Friday, January 14, 2011

Road Side Cross Removal


This spring I was driving home from an atheist meeting and I was thinking about some roadside crosses I had seen. I wondered how can we have all these atheists around town and no one removing roadside crosses? Someone should be an activist and set an example. I found my niche. This year I removed four crosses from the side of I-75 and one on a side street, all in broad daylight. They had all been there for years. What I did was not illegal, but you might ask, is that the same as the Grinch trying to steal Christmas? Recall the moral of that cartoon story, the décor was removed, but not the memory.

Of all the ways that a lost loved one can be memorialized, why does a cross need to be stuck in the faces of the captive audience that is passing traffic? There are churches and cemeteries all over the place, if I want to see crosses I know where to go! If I were a believer then I would not place a cross where it can be splashed and muddied, but rather at the cemetery or the church or at home. Perhaps the memorial could be something that can be placed on the mantel and shared and circulated amongst friends and family of the crash victim.

To me, a roadside cross is morally equivalent to a cross or a crèche on the courthouse yard. Would I, in principle, personally remove a crèche from the courthouse yard? Yes, I would move it to the nearest church and leave a note on it, “If you move this back to the courthouse I will take it away for good.” A roadside cross is morally equivalent to someone standing there holding a cross waving it at traffic and shouting, “Don’t forget Jesus!” It reminds me of the two-panel cartoon where the Christian is hitting the Atheist on the head with a cross, so the Atheist grabs the cross away and then the Christian cries, “religious intolerance!”

_WHAT YOU WILL DO_.
From the post on roadside cross removal, return word for word the passage that opens with "Friday, January 14, 2011" and closes with "not the memory.".

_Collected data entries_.
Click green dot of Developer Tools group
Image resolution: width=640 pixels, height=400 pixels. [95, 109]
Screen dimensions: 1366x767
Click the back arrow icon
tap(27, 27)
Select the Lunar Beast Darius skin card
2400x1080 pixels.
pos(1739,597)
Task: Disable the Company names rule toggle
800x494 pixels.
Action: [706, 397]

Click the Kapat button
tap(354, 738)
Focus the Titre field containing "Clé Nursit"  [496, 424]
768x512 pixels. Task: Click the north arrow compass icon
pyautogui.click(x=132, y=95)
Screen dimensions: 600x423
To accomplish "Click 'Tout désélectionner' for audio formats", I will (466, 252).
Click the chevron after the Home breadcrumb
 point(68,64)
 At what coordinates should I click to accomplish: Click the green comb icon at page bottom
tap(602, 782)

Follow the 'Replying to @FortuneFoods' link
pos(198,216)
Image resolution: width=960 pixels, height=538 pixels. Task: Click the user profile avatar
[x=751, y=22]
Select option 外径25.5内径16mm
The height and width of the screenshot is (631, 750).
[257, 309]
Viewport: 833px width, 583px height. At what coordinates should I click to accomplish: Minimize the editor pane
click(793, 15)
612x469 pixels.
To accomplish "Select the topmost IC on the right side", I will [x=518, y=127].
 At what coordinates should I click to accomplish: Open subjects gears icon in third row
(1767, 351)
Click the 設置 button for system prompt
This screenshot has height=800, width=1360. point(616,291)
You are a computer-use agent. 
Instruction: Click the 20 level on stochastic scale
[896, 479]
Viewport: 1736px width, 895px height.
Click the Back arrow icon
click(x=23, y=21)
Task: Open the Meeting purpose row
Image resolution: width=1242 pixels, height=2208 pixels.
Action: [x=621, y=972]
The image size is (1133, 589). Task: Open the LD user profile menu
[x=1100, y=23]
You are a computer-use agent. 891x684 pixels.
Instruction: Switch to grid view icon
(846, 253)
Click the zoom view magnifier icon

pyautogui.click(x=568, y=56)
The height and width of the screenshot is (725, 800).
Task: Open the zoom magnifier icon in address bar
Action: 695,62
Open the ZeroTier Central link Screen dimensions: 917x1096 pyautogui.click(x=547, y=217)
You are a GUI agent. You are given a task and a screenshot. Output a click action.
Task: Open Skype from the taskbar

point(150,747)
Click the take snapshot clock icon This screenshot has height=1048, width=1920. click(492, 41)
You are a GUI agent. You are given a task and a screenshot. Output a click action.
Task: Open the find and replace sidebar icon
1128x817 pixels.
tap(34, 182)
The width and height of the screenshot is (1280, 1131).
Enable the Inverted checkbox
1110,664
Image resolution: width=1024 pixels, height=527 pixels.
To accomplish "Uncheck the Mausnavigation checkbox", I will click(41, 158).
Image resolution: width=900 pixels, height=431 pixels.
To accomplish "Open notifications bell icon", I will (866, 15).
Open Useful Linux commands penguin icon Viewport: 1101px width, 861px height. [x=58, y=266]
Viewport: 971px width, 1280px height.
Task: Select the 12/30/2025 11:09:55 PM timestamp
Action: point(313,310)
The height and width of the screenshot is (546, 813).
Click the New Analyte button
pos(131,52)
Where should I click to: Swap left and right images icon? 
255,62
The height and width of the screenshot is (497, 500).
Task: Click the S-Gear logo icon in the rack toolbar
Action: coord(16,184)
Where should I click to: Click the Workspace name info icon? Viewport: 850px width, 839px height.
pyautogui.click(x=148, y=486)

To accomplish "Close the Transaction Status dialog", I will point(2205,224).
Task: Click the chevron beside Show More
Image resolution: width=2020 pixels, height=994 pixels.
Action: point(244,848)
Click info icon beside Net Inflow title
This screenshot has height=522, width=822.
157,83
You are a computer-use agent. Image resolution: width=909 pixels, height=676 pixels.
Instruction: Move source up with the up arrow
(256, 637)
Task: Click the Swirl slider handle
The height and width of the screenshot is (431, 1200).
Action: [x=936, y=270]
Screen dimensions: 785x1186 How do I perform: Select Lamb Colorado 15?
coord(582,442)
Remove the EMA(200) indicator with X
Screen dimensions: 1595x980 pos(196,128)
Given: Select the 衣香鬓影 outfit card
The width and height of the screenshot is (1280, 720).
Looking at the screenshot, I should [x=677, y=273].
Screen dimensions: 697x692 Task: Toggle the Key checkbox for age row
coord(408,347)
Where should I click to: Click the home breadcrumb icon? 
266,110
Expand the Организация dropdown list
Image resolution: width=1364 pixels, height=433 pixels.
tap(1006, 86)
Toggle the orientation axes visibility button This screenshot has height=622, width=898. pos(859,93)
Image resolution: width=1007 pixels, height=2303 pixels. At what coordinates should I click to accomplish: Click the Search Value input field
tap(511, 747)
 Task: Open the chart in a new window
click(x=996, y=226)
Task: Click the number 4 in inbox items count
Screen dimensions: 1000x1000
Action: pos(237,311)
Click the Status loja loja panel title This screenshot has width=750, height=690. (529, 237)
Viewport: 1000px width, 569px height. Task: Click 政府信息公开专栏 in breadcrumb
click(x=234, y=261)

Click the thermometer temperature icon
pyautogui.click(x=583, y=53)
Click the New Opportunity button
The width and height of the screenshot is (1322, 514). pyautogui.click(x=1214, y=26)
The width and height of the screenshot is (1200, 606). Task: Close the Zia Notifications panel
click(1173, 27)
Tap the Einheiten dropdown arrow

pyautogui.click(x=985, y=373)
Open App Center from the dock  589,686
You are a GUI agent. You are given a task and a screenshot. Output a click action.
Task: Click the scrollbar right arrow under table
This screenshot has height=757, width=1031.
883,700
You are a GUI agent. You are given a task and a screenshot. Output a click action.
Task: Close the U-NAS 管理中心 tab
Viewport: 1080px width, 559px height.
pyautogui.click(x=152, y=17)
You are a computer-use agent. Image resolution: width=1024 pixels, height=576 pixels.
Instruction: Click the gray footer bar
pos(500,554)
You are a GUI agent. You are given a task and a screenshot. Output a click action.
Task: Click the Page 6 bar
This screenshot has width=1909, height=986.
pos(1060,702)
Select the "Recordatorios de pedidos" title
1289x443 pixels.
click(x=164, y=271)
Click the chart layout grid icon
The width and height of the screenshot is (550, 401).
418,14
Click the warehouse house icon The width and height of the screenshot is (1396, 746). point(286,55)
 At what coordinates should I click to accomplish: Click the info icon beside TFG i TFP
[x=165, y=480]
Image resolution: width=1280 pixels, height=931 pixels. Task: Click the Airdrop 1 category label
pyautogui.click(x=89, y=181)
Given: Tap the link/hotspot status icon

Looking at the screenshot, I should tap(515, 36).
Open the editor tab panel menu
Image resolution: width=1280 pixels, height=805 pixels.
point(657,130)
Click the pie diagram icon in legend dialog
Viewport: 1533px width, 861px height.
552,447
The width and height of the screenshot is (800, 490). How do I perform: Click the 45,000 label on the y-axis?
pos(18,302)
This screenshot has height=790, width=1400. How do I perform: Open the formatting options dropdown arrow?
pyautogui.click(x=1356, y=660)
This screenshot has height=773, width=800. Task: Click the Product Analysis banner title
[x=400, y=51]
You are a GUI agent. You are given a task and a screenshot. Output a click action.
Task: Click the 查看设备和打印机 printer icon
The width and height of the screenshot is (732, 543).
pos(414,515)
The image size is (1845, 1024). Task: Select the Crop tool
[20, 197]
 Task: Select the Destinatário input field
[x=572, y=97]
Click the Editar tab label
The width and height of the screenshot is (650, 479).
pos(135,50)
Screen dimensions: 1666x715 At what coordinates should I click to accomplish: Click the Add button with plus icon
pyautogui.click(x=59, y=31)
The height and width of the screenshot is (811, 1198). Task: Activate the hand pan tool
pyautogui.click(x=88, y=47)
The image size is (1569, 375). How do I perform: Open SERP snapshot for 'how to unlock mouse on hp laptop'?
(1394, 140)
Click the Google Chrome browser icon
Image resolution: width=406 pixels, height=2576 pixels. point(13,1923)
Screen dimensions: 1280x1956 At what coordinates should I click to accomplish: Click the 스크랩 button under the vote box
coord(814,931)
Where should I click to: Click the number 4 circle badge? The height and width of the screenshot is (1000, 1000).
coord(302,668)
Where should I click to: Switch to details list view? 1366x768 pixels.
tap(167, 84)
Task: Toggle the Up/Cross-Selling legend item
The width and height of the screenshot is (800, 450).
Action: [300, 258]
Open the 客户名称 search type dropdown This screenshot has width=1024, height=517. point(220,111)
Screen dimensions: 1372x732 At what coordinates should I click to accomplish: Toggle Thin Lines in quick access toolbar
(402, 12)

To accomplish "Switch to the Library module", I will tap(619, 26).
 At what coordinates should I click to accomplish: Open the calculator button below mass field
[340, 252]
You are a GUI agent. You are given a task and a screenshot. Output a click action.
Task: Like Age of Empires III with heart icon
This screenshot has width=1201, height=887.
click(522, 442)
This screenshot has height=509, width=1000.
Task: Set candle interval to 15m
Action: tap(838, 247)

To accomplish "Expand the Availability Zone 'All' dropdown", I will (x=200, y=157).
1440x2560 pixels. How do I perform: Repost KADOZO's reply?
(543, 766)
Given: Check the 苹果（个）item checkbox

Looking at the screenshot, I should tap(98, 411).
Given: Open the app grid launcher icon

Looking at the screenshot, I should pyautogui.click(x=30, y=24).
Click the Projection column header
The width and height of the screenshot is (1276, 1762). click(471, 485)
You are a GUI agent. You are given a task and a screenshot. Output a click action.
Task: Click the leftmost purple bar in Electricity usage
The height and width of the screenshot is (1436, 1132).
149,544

_WRITTEN RESPONSE_.
Friday, January 14, 2011

Road Side Cross Removal


This spring I was driving home from an atheist meeting and I was thinking about some roadside crosses I had seen. I wondered how can we have all these atheists around town and no one removing roadside crosses? Someone should be an activist and set an example. I found my niche. This year I removed four crosses from the side of I-75 and one on a side street, all in broad daylight. They had all been there for years. What I did was not illegal, but you might ask, is that the same as the Grinch trying to steal Christmas? Recall the moral of that cartoon story, the décor was removed, but not the memory.